TASK DIRECTIONS: Please copy the passage on CT measurement of stone volume word for word, from "Several studies have" up to and including "standard of FBP.".

READING TEXT:
A–C, CT images of UA stones obtained using filtered back projection (FBP) (A), advanced modeled iterative reconstruction (ADMIRE) using Qr40 kernel (B), and ADMIRE using modified Qr40 kernel (C) show volume estimations of 264, 246, and 265 mm3, respectively, indicating that the magnitude of volume underestimation for UA stones was greater than that for non-UA stones.

D–F, CT images of non-UA stones obtained using FBP (D), ADMIRE using Qr40 kernel (E), and ADMIRE using modified Qr40 kernel (F) show volume estimations of 259, 257, and 257 mm3, respectively.

Discussion

Given the critical value of stone volume in guiding surgical and treatment decisions, it is necessary to evaluate the accuracy and re-producibility of stone volume measurements across CT scanners and reconstruction algorithms. The present study showed discrepancies in volume estimations between FBP and IR techniques when the third-generation CT scanner was used (Fig. 2). ADMIRE (Qr40) estimated significantly lower volumes than did the other configurations.

Several studies have compared FBP with IR techniques in abdominal imaging and have found that IR is associated with superior image quality and equivalent diagnostic accuracy [17, 22, 23]. These IR techniques use an image-based iteration process called regularization in which areas of low contrast are averaged to decrease noise and areas of high contrast are left intact to preserve spatial resolution [24]. However, many of the evaluation metrics used in these studies, such as pixelated or blurry appearances and detectability, are subject to interpretation by a radiologist. In the present study, which investigates the purely quantitative task of volumetric analysis, the ADMIRE technique appears to alter quantitative measurements in a small but consistent fashion from the reference standard of FBP.

SOURCE MATERIAL:
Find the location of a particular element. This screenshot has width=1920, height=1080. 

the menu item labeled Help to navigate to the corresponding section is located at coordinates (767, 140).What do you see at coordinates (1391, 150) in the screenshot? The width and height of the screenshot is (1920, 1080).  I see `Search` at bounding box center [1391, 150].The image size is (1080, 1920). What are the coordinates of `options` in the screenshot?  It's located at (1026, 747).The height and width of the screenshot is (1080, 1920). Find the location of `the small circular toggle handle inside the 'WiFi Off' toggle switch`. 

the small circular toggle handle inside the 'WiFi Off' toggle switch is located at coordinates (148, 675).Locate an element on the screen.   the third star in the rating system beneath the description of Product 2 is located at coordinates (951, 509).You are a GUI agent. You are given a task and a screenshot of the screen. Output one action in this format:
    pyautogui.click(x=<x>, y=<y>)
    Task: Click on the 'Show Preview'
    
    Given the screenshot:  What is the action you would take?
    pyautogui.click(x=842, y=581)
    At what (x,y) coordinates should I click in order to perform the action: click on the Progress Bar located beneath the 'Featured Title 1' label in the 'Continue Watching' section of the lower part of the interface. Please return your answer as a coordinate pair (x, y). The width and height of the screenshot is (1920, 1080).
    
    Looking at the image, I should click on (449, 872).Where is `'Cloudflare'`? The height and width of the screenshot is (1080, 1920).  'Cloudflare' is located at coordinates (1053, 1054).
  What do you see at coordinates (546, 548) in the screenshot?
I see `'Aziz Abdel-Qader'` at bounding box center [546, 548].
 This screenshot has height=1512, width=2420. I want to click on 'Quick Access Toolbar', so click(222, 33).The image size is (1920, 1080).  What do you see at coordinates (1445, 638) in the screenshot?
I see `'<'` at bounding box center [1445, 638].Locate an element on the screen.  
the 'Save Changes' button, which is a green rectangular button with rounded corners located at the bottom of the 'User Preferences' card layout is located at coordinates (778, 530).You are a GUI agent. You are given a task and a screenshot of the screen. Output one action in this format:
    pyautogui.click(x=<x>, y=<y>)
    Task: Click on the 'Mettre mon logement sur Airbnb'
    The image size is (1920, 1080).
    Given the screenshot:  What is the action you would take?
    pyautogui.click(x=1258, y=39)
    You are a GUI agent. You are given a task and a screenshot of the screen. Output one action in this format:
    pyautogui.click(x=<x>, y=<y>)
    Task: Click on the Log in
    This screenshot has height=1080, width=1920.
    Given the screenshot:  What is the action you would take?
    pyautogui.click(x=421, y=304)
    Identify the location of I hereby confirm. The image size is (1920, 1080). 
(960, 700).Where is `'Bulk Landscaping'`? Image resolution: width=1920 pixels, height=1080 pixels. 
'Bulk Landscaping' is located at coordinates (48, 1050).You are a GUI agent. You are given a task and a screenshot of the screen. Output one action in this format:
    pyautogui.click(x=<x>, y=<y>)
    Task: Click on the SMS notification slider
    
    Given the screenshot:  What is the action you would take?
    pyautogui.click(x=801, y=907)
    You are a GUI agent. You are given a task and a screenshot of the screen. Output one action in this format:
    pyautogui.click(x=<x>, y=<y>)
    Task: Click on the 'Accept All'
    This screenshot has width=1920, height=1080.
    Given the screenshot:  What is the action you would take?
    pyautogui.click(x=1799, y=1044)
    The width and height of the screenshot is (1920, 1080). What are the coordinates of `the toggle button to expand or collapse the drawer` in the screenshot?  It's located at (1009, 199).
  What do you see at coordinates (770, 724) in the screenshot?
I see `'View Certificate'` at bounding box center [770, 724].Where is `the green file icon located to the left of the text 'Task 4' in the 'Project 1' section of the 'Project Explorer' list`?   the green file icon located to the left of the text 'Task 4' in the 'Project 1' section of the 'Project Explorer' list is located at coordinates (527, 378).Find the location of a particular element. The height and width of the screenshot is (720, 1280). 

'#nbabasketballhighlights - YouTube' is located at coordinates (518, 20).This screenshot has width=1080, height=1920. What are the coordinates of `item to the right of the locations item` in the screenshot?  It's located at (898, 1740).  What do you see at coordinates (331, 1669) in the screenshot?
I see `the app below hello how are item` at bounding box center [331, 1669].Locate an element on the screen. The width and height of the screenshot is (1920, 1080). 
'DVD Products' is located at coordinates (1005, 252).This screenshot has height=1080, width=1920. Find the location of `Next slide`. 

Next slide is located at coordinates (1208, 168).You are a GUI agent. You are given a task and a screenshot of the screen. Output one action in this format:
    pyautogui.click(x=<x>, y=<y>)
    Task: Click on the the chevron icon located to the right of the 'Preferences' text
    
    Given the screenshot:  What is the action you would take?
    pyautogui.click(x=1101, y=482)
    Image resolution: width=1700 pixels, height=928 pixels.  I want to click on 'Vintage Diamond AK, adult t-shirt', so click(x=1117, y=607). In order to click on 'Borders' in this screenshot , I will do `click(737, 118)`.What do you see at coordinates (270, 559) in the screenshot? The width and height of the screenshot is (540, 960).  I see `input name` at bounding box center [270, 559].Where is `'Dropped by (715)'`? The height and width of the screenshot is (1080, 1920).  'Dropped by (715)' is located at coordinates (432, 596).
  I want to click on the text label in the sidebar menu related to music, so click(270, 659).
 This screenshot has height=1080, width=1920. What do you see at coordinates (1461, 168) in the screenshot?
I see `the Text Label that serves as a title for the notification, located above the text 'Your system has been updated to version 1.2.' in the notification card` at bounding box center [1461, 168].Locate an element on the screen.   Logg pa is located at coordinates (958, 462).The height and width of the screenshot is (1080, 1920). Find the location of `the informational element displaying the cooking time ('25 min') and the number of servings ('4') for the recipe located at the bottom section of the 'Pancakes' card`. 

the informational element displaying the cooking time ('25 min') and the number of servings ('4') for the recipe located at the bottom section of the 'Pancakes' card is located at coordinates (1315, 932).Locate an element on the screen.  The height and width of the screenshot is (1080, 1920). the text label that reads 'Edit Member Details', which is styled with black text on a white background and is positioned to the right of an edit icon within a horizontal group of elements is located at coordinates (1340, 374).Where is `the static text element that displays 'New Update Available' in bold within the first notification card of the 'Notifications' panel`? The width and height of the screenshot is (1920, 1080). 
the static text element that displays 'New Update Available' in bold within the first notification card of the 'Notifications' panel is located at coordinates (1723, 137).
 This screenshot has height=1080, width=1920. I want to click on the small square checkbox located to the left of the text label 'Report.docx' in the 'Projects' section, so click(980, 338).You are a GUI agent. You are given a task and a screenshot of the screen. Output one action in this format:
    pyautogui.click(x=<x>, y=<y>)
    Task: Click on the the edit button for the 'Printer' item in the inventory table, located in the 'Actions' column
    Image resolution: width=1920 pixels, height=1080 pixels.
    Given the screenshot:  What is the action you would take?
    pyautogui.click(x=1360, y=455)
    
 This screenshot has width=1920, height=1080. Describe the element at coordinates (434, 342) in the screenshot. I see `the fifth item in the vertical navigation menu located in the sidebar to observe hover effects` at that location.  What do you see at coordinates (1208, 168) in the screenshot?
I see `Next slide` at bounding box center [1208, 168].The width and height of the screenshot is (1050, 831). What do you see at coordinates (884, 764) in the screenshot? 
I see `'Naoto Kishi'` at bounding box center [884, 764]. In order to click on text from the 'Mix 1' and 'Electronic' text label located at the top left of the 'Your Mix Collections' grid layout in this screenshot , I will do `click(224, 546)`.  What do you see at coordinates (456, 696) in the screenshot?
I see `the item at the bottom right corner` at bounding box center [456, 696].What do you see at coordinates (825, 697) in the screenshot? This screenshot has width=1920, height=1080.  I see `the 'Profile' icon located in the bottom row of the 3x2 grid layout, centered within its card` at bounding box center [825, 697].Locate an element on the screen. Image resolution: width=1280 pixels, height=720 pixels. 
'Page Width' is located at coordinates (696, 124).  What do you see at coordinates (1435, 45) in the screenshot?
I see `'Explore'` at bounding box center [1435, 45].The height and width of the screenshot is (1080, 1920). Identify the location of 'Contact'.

SOLUTION TO THE EXERCISE:
Several studies have compared FBP with IR techniques in abdominal imaging and have found that IR is associated with superior image quality and equivalent diagnostic accuracy [17, 22, 23]. These IR techniques use an image-based iteration process called regularization in which areas of low contrast are averaged to decrease noise and areas of high contrast are left intact to preserve spatial resolution [24]. However, many of the evaluation metrics used in these studies, such as pixelated or blurry appearances and detectability, are subject to interpretation by a radiologist. In the present study, which investigates the purely quantitative task of volumetric analysis, the ADMIRE technique appears to alter quantitative measurements in a small but consistent fashion from the reference standard of FBP.